How he loved going to Expos games as a kid, and yes dreamed about a life in baseball (or music). He studied economics at McMaster University in Hamilton, Ont., and felt almost compelled to apply that one day to his father’s business. John Anthopoulos died too young, in 1998, and his son tried to carry on with the company. He really did. But soon realized that he couldn’t spend a lifetime doing something that didn’t move him. The family sold the business and the sons went their own ways.
For Alex, the way forward was baseball. He carpet-bombed baseball people with offers to do anything at any wage or no wage at all just to breathe the same air as them. He was a shameless cold-caller who in 2000 dialed the Expos’ spring camp when, providentially, who should answer but the general manager. A few months later, Anthopolous was a volunteer working the clubhouse on home weekends and sorting players’ fan mail. To pay the bills, he worked as a bank teller.

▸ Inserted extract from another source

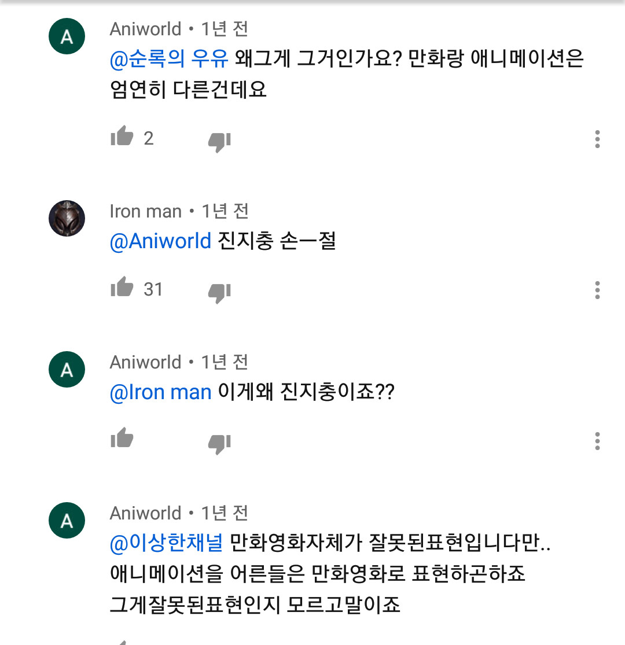625x645 pixels.
Task: Open more options for Aniworld's first reply
Action: tap(597, 139)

It was a long climb from there, requiring the combined force of a constant curiosity, an innate intelligence and a willingness to work absurdly long and hard. As it was once described to a Toronto reporter by Dana Brown, the former Expos executive who gave Anthopoulos his first scouting gig, “He is overdosed on passion.”
This was a date night for he and Cristina, circa 2004, as told by Anthopoulos:
“At time when I was scouting coordinator, they didn’t automate the pitch types. You’d have to have a gun behind the plate. We would put the numbers into a computer – type in 94 4-seam or 86 slider, like that. We’d do that behind the plate. Me and the other scouting coordinator would split the games. That way Cristina and I got to spend a lot of time together. She started coming and sitting with me while I’d chart. And I’d make $100.”
He said the stories about him evaluating the flame-throwing Aroldis Chapman right up to the I-dos on his wedding day are a little overblown. The Blue Jays didn’t get Chapman. And he promises he had his phone off for the ceremony.
He’s still young to his career, the first gray just intruding on his beard. He likes to think he’s getting better as he’s learning ever more. As the father of two young kids, he’s grappling with the life-work balance thing. He thinks he’s got an improved relationship with sleep than he used to, which in his case now might mean a little more than five hours or so at a stretch.
And if he’s learned nothing else thus far, there’s this: Don’t be smug.
Here he is overseeing a team that is the delight of the town. Why, wasn’t it just seven months ago that many of the same fans were questioning whether Anthopoulos was hibernating through the winter while Philadelphia and Washington and the Mets were making all these noisy deals? He’d have some cause to gloat, but he won’t.
All he says is, “That’s a part of being a GM. You have to expect to be criticized throughout your entire career – it’s going to happen no matter who you are. As a younger GM maybe you’re more in tune to it, to a fault. After a while you get thick skin. People have a right to have their opinion.
“Along the way you’re trying to do what you know is the right thing by the ballclub, even if it may not seem to be right in the short term or right for the optics or PR. You know if you’re doing right by the club it’s easy to put your head on the pillow at night. It really is.”